- **DIRECTION**
Starting with the line that contains "Alexander Stertzik Fotografie (42, 1241)" and going on through the line that contains "Datenschutz (13, 353)", write out that stretch of the material again with "Facebook" switched to "Twitter" and all else unchanged.

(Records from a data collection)
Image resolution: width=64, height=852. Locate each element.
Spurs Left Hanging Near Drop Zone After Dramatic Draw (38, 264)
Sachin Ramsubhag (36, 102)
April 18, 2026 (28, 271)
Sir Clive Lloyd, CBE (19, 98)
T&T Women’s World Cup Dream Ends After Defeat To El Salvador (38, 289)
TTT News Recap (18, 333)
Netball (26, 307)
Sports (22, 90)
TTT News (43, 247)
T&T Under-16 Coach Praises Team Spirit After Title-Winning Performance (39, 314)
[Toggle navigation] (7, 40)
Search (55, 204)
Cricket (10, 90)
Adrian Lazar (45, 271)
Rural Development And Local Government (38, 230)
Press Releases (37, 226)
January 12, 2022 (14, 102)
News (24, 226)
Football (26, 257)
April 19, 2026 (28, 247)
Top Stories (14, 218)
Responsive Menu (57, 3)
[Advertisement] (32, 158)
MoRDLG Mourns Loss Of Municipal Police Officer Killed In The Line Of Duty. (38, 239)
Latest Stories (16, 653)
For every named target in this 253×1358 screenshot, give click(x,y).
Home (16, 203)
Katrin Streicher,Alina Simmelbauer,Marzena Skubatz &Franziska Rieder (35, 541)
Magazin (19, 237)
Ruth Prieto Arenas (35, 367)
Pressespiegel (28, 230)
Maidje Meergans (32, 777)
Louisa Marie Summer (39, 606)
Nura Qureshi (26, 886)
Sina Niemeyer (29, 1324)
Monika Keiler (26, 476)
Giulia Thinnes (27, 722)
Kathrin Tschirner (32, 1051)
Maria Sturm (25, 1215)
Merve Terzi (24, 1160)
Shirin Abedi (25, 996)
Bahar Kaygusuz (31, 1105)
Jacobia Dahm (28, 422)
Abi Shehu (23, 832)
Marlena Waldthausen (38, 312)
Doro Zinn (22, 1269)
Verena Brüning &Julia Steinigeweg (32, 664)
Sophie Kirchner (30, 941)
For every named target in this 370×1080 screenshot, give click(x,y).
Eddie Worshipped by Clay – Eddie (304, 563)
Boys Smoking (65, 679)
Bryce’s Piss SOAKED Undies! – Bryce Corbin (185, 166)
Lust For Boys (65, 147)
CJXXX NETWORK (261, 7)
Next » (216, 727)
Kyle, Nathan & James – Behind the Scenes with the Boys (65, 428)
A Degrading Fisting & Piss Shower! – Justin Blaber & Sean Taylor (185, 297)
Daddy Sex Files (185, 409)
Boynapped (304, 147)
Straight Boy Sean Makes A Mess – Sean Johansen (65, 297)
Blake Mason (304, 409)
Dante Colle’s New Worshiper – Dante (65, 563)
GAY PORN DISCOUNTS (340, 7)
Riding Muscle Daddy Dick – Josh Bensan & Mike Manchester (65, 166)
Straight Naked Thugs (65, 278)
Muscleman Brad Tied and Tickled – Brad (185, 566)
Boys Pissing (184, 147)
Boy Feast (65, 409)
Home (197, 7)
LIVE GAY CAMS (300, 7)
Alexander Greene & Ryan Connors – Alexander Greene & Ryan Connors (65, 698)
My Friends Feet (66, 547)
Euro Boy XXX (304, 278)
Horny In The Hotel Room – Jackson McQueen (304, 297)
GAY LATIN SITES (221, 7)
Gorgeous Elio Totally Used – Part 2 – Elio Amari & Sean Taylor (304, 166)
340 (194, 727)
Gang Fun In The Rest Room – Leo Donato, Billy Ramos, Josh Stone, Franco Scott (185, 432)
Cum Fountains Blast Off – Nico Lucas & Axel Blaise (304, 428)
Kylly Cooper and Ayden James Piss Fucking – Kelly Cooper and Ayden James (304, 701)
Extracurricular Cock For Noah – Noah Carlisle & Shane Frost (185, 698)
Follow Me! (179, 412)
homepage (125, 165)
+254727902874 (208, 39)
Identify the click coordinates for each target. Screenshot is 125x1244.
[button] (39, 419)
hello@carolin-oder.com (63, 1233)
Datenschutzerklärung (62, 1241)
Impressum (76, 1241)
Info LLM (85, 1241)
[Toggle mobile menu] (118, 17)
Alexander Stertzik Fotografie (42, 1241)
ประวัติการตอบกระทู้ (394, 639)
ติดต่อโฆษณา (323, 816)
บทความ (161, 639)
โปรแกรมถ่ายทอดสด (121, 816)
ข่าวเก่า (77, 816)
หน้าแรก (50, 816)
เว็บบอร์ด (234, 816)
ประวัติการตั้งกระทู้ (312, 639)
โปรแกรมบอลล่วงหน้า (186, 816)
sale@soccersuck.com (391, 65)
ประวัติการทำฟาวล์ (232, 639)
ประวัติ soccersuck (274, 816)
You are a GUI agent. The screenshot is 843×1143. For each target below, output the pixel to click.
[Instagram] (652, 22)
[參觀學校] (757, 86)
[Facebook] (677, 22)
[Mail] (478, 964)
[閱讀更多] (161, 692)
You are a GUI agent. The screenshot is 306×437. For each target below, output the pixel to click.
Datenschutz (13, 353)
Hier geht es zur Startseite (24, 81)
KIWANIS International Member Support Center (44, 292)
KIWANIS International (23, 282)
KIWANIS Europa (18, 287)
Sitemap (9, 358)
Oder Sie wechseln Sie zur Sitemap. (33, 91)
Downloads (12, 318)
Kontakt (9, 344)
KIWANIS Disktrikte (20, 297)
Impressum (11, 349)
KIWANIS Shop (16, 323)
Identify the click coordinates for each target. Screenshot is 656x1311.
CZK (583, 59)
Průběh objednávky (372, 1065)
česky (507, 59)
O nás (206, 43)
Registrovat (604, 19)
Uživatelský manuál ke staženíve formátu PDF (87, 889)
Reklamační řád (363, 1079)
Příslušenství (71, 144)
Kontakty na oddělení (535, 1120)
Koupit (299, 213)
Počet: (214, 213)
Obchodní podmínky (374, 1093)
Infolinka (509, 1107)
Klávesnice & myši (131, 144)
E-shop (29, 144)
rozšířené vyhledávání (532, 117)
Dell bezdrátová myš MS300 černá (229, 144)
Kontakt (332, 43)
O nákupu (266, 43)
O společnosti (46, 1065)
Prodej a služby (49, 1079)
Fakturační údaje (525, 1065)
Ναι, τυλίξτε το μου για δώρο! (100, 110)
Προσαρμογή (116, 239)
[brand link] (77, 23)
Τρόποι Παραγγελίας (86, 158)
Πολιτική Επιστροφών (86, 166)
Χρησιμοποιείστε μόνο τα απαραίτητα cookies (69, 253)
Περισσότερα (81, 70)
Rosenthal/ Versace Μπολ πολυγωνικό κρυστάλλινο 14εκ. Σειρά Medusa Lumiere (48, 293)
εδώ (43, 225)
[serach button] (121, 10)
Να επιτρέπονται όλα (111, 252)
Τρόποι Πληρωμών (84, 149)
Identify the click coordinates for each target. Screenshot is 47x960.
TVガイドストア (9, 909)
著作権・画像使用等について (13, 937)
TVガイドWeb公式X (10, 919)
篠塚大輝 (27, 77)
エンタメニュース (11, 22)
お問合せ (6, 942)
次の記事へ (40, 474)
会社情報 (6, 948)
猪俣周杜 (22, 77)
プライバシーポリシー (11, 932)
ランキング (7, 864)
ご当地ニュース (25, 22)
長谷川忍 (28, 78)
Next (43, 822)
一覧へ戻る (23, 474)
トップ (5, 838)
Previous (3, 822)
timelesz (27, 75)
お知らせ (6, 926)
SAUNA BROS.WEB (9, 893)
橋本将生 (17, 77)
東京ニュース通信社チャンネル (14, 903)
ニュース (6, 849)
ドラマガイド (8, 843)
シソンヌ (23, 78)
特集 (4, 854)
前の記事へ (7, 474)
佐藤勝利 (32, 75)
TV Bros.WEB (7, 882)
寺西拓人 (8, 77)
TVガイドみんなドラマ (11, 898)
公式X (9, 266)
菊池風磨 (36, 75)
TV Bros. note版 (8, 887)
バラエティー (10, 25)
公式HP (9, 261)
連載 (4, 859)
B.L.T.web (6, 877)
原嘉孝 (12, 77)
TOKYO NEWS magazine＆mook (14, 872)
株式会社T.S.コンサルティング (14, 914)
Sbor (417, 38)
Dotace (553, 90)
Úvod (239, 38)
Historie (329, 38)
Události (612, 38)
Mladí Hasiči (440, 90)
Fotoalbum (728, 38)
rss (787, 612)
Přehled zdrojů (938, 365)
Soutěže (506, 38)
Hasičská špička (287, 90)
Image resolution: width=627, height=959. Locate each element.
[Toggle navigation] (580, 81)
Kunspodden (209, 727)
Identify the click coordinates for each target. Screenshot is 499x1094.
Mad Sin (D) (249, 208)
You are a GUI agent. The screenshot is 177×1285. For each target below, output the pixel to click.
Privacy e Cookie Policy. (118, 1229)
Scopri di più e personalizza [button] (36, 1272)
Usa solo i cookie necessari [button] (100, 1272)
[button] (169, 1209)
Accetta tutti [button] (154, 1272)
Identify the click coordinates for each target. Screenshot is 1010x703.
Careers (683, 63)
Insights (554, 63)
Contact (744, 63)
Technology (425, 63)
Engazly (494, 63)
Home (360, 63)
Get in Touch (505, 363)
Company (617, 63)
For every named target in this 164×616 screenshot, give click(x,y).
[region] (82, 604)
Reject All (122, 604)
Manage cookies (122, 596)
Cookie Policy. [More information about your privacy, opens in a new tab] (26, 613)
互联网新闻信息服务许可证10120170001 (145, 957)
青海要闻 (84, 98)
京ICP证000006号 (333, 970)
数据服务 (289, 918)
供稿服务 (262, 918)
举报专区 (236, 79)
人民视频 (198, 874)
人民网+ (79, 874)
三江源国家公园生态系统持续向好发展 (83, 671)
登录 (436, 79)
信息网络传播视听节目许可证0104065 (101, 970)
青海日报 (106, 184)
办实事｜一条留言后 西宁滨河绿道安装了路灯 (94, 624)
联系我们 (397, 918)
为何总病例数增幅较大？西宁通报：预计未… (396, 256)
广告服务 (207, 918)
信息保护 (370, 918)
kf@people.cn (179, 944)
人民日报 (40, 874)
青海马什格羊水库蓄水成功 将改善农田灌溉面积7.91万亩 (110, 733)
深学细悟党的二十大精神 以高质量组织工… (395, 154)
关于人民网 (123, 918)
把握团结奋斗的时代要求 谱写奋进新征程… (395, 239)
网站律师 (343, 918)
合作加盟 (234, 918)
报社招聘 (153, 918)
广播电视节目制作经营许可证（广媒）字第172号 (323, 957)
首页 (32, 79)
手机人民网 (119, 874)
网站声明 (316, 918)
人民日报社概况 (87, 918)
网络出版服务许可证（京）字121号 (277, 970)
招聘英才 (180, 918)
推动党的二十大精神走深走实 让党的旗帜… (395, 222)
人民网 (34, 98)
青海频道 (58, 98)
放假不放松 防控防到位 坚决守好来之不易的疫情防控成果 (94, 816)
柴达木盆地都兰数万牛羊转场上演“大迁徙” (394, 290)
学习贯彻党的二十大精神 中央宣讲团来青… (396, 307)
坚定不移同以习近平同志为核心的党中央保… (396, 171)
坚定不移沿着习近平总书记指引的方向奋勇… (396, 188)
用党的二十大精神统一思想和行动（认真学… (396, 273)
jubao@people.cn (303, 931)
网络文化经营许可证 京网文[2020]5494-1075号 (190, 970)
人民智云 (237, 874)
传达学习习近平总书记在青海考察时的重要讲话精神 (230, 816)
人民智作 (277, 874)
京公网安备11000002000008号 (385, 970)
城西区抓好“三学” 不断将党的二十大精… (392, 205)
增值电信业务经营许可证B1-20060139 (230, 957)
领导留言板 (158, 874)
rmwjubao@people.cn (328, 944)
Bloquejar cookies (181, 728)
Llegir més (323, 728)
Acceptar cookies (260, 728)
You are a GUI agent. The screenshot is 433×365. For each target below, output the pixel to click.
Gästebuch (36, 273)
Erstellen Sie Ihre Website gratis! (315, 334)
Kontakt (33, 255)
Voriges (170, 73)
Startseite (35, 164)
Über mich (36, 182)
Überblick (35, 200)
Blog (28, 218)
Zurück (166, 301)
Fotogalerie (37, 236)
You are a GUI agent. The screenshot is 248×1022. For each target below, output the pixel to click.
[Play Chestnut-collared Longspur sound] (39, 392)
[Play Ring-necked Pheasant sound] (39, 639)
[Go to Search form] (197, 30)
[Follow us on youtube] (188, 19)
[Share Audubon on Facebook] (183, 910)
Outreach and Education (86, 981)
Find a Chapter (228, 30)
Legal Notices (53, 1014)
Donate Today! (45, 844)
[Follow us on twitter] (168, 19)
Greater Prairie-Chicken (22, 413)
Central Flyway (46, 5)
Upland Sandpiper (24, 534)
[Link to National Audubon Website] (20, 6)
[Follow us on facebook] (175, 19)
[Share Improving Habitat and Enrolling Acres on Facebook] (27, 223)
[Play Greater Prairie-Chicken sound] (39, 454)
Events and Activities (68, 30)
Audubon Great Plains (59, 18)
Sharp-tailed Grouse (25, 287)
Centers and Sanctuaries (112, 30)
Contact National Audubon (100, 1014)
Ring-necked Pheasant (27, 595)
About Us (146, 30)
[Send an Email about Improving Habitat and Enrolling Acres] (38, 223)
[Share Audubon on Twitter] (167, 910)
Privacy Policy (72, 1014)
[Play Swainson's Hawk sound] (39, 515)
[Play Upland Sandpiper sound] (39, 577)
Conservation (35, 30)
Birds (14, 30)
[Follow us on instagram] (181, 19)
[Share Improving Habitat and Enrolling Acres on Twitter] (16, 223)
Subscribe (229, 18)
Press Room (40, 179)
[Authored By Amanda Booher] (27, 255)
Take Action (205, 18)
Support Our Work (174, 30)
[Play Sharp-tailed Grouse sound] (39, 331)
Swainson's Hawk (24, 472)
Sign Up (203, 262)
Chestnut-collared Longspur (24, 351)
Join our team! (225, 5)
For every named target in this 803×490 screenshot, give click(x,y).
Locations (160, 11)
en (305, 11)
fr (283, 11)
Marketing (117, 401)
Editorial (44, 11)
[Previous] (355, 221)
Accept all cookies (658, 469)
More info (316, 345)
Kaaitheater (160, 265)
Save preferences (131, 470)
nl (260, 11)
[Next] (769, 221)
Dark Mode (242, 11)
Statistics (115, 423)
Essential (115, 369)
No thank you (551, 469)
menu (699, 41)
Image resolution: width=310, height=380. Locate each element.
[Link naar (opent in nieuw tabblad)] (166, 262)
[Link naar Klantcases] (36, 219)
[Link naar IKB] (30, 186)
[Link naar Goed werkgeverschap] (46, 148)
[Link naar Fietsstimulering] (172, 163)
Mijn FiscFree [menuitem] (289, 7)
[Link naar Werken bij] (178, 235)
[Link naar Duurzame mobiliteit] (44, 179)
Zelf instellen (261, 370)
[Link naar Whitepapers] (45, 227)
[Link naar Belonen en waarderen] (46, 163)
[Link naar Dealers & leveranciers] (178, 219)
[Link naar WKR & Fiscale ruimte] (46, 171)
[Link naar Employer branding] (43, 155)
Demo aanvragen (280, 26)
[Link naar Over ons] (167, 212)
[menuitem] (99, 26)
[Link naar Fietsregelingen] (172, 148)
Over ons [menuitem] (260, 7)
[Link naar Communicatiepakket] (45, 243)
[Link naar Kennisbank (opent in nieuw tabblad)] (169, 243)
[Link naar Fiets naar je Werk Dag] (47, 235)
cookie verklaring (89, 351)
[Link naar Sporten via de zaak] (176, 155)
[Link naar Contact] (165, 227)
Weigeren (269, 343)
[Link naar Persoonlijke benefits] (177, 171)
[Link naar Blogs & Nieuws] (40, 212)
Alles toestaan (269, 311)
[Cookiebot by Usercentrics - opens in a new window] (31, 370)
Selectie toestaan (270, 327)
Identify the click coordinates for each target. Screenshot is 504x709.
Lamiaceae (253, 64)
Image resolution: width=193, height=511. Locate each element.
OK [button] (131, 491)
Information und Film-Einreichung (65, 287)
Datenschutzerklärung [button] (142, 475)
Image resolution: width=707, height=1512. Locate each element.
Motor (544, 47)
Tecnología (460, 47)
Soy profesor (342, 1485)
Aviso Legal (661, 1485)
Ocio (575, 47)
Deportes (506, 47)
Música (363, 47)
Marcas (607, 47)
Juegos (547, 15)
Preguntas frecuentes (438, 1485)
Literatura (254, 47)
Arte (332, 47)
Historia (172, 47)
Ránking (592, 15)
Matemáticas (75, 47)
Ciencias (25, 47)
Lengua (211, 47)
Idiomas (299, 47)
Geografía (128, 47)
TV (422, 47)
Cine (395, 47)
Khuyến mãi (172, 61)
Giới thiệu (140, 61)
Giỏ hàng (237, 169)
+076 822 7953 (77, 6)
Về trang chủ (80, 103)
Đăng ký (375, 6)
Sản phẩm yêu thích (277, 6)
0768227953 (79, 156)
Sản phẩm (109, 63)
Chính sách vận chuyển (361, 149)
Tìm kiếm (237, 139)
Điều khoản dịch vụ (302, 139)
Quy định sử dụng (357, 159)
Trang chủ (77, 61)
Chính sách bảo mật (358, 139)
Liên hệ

- **TASK ANSWER**
Alexander Stertzik Fotografie (42, 1241)
ประวัติการตอบกระทู้ (394, 639)
ติดต่อโฆษณา (323, 816)
บทความ (161, 639)
โปรแกรมถ่ายทอดสด (121, 816)
ข่าวเก่า (77, 816)
หน้าแรก (50, 816)
เว็บบอร์ด (234, 816)
ประวัติการตั้งกระทู้ (312, 639)
โปรแกรมบอลล่วงหน้า (186, 816)
sale@soccersuck.com (391, 65)
ประวัติการทำฟาวล์ (232, 639)
ประวัติ soccersuck (274, 816)
You are a GUI agent. The screenshot is 843×1143. For each target below, output the pixel to click.
[Instagram] (652, 22)
[參觀學校] (757, 86)
[Twitter] (677, 22)
[Mail] (478, 964)
[閱讀更多] (161, 692)
You are a GUI agent. The screenshot is 306×437. For each target below, output the pixel to click.
Datenschutz (13, 353)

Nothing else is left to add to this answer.